The Gull Yettin begins softly, like a Miyazaki movie or a kids' book from an earlier age, following a child protagonist through the loss of his parents (mandatory for this kind of story), and into the strange embrace of the titular Gull, which is less a bird than a Mothmanesque winged humanoid. This figure, not so much enigmatic as questionable, becomes our lonely boy's guide for a series of escalating adventures, until a truly shocking act of violence restores the proscribed normalcy of human society. Kessler really surprises here, completely short-circuiting a mood that's not just well-established but well-earned, and nudging his apparent children's story from parable toward the realm of Greek myth. It's something that will happen again, more than once, over the long course of a book that makes a virtue of meandering: through page count, different settings, explosive tone shifts, and most delightfully, different drawing styles.

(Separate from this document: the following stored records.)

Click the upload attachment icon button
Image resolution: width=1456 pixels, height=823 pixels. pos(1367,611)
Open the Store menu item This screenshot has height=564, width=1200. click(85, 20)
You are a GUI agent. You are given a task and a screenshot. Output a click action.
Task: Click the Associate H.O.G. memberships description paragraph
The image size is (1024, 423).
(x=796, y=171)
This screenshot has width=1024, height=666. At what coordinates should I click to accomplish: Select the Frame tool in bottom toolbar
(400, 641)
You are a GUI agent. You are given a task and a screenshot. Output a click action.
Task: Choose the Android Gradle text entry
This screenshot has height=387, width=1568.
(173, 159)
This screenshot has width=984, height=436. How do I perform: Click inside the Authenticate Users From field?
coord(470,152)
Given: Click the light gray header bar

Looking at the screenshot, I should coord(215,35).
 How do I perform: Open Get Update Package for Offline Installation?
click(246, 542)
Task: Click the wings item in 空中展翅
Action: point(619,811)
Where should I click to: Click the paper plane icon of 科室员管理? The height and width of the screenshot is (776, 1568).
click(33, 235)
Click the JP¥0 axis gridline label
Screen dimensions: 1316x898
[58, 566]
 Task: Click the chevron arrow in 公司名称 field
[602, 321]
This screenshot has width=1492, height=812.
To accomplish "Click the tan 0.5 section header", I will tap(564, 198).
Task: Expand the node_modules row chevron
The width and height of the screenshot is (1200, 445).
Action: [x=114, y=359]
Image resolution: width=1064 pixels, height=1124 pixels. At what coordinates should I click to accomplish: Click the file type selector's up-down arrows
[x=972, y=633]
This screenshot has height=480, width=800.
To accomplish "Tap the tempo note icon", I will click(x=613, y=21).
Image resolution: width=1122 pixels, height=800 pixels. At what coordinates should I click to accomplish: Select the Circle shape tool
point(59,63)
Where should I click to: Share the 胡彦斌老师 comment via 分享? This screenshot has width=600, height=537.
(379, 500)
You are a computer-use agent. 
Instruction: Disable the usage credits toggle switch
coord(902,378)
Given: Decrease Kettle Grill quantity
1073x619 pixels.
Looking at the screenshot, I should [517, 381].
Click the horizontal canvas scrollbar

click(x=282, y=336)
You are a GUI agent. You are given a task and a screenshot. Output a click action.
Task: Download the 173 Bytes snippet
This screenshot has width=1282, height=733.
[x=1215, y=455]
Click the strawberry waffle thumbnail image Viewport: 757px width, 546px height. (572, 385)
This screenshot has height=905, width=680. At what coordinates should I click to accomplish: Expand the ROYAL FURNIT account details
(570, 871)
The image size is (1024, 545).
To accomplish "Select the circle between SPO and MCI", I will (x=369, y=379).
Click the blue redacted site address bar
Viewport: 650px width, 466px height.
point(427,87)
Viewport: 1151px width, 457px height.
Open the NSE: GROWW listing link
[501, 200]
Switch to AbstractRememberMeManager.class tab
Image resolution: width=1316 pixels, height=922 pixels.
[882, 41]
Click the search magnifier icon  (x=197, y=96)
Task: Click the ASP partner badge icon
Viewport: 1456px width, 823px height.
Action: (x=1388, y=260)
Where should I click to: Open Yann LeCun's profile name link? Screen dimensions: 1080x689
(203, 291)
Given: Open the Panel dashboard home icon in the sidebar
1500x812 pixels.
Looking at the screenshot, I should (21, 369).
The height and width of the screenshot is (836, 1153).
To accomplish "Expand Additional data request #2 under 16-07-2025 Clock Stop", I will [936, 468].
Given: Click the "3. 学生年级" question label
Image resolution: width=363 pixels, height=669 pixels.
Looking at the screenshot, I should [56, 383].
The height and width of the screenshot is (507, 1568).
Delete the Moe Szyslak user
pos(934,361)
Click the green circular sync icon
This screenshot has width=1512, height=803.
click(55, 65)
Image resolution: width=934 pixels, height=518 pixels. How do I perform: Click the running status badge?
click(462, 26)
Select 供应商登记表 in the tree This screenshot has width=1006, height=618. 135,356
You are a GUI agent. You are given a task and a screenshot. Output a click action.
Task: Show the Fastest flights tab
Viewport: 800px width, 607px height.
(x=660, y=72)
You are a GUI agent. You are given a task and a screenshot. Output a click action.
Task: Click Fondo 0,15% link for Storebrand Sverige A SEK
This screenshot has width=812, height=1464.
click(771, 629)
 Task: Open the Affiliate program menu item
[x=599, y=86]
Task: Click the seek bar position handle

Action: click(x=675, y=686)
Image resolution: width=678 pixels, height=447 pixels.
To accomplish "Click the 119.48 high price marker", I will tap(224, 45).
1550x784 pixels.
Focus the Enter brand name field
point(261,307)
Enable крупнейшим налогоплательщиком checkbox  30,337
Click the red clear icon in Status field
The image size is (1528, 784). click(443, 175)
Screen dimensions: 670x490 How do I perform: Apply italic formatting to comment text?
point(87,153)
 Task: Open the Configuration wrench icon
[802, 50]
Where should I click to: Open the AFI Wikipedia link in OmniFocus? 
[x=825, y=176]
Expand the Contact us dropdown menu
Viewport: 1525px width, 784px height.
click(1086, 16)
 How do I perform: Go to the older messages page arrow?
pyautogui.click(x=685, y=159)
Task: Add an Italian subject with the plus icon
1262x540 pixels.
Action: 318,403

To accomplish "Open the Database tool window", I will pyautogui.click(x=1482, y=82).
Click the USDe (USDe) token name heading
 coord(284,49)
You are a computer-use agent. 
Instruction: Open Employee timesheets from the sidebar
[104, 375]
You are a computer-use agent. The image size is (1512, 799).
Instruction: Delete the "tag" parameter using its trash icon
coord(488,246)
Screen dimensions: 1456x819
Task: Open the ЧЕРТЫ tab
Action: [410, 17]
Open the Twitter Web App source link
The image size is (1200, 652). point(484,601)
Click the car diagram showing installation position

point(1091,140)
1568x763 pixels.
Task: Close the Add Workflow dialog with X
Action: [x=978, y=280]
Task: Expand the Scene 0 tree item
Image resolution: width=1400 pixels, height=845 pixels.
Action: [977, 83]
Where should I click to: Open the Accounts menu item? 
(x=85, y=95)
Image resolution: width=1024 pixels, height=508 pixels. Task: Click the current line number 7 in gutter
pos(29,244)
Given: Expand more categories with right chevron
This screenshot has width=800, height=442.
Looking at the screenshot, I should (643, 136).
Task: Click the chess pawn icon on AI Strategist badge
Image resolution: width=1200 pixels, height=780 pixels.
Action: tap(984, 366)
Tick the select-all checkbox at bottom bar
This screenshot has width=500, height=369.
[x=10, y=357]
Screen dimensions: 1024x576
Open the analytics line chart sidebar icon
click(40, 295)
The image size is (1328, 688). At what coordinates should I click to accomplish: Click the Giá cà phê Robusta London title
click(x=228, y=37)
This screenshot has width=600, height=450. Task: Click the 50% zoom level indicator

Kessler truly leaves everything on the page, adjusting his drafting approach and rendering style to fit scenes in a way that feels almost instinctive. Every reader will prefer one set of visual ideas in this book to a few others, but it's hard to say each isn't suited to the moment it's deployed. By the time a long nautical scene switches out the mechanically-screened colors of the rest of the book for gauzy, shimmering smears of paint, it's tough not to just sit back and shake your head at the poetic audacity of it all. This is comics as a tightrope walk, the showy kind with flips and handstands. That Kessler maintains a consistent sense of wistful melancholy through such exuberantly molting displays of artistic flash proves that, words or none at all, his talent as a writer isn't being sidelined.

From The Gull Yettin by Joe Kessler, published by NYRC.

The last time I wrote about Kessler, I gushed over the fourth issue of his old one-man anthology Windowpane, while closing with the caveat that "if there is a criticism of this book, it doesn't leave me with a strong sense that its sum exceeds its parts." Boy has he climbed that mountain. I've read The Gull Yettin a few times, and each time it deepens, surprises again, feels like something a little different. Kessler's comics themselves are as unique as his drawing, and he keeps getting better every time out.